PARP1
小结
PARP1是抑癌基因,编码一种核蛋白修饰酶,参与DNA修复途径。编码蛋白将ADP-核糖基转移到靶蛋白。PARP1活性涉及多种生物学过程,包括DNA修复、DNA复制、转录和染色质重塑。诱导DNA损伤后,PARP1与单链断裂位点结合,并将DNA修复蛋白引入损伤部位。PARP1也是调节其他生理和致癌过程的关键因素,包括维持胚胎发育、细胞重编程和转录调控的多能性。功能研究证明,PARP1缺失会导致基因组不稳定和对DNA损伤诱导的细胞死亡的抗性。PARP1在多种人类癌症中高表达,然而,PARP1突变发生频率比较罕见。

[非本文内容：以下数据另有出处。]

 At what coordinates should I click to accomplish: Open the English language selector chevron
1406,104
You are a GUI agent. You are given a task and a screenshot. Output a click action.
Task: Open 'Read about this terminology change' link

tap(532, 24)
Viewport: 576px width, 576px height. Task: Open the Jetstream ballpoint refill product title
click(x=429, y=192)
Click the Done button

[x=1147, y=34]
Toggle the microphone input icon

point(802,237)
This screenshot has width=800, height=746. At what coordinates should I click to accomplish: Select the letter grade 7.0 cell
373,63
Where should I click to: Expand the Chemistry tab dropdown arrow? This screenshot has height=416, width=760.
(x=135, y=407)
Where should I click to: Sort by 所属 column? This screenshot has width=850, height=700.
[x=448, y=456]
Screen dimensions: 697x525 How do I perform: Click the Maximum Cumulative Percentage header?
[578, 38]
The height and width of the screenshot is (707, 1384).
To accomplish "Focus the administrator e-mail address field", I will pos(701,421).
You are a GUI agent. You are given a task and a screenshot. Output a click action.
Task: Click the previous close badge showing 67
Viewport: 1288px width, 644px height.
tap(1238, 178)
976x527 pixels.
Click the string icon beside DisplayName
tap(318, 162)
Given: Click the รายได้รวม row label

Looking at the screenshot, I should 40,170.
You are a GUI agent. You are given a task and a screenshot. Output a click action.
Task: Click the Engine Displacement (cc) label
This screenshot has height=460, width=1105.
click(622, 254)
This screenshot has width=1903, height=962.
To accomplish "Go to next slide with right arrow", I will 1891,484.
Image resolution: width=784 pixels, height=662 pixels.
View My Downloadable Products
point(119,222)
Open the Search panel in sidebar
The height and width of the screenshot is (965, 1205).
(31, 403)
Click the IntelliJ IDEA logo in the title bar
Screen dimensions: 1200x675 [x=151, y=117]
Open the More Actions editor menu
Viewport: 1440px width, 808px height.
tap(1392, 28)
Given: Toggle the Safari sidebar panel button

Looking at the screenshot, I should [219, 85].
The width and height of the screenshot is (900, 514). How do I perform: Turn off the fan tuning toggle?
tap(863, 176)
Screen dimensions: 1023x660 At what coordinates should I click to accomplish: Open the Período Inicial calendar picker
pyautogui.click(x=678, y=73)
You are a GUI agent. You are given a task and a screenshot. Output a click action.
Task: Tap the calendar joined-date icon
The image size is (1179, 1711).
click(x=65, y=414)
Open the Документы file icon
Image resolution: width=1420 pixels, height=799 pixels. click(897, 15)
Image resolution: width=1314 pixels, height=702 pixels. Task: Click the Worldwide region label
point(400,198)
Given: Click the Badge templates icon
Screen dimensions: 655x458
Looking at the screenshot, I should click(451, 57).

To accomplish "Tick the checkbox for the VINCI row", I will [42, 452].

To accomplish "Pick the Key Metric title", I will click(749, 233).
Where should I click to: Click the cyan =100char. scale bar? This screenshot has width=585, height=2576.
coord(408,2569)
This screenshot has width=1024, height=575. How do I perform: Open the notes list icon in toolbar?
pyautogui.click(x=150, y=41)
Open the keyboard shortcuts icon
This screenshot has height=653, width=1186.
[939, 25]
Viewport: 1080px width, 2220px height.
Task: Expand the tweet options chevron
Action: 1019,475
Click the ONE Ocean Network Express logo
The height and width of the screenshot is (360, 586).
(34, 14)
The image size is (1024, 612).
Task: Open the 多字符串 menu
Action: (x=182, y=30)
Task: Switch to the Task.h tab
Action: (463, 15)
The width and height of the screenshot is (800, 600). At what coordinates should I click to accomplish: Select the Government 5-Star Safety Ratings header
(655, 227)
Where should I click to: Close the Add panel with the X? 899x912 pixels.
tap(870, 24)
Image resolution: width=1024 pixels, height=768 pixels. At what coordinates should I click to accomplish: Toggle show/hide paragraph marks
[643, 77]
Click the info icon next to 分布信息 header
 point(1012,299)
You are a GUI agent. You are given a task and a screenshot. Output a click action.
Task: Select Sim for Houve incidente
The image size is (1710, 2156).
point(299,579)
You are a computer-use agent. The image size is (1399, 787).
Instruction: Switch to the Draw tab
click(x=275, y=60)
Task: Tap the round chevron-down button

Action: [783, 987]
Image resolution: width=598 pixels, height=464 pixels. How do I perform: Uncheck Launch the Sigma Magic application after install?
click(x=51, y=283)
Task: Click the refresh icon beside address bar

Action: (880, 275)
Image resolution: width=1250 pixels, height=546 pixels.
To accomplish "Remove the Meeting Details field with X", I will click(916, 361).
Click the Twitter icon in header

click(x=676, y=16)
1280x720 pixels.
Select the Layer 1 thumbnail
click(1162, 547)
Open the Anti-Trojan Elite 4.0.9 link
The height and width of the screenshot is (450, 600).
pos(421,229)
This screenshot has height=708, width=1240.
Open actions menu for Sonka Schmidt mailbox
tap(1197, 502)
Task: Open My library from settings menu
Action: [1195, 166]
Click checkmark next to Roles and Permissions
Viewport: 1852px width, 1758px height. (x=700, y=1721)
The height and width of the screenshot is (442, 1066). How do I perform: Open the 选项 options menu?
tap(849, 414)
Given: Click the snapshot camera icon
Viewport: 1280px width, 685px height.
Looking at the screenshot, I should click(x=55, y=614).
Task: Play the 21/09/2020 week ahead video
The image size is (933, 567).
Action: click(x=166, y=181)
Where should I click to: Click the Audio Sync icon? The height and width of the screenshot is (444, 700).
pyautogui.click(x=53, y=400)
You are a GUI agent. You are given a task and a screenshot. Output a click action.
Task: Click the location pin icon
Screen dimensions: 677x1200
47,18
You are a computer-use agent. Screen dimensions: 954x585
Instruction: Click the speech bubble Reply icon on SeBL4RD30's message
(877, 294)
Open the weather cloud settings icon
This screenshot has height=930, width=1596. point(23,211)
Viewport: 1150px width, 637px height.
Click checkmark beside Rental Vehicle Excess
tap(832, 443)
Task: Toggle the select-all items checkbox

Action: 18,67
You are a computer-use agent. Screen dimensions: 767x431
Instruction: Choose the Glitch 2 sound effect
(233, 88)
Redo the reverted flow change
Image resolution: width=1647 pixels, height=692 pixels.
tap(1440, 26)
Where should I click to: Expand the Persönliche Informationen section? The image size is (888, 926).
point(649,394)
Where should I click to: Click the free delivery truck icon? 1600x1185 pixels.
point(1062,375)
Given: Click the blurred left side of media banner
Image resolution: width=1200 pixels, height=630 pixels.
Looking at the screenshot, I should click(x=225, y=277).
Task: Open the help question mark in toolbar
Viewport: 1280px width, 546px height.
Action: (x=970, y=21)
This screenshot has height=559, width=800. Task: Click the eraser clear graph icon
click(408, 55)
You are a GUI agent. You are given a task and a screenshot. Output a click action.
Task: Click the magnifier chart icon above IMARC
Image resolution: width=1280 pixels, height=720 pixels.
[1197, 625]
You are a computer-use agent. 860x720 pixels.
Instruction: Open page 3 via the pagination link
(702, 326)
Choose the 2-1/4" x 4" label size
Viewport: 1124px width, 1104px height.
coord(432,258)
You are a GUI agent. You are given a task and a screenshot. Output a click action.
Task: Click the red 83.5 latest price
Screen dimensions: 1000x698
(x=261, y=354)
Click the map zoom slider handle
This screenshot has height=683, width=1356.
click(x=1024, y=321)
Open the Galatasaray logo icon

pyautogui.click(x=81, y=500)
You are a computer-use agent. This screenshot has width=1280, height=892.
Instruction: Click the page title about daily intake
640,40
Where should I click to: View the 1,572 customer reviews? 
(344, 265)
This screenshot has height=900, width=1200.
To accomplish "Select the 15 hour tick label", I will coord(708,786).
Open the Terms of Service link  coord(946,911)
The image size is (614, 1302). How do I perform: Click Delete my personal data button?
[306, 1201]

PARP1 encodes a nuclear protein modifier enzyme involved in the DNA repair pathway. PARP1 inhibition has been shown to be effective in germline BRCA-deficient tumors, triple-negative breast cancer (TNBC), chronic lymphocytic leukemia, and ovarian serous papillary carcinoma. PARP1 encodes a nuclear localized poly(ADP-ribose) polymerase that transfers an ADP-ribose group to target proteins. PARP1 activity has been implicated in several biological processes including DNA repair, DNA replication, transcription, and chromatin remodeling. After induction of DNA damage, PARP1 binds to sites of single-strand breaks and recruits DNA repair proteins to the site of damage. PARP1 is also a key factor in regulating other biological and oncogenic processes, including maintenance of pluripotency in embryonic development, cell reprogramming and transcriptional regulation. Functional studies have demonstrated that PARP1 loss leads to genomic instability and resistance to DNA damage-induced cell death. PARP1 is highly expressed in several human cancers, however, PARP1 mutations are rare. In the absence of PARP1, single-strand breaks cause replication fork collapse resulting in double-stranded breaks and ultimately triggering DNA repair by homologous recombination pathways involving DNA repair genes such as BRCA1/2. PARP1 inhibitors have been developed to leverage the ability of PARP1 to induce double-strand breaks in cancers with mutations in DNA repair genes, such as BRCA1/2, resulting in inefficient repair and cell death. PARP inhibitors have also been shown to be efficacious in other tumor types that share clinicopathological characteristics with BRCA-mutant tumors (‘BRCAness’), such as triple-negative breast cancer (TNBC), chronic lymphocytic leukemia, and ovarian serous papillary carcinoma. The PARP1 inhibitor rucaparib has been approved for the treatment of BRCA-mutated ovarian cancer.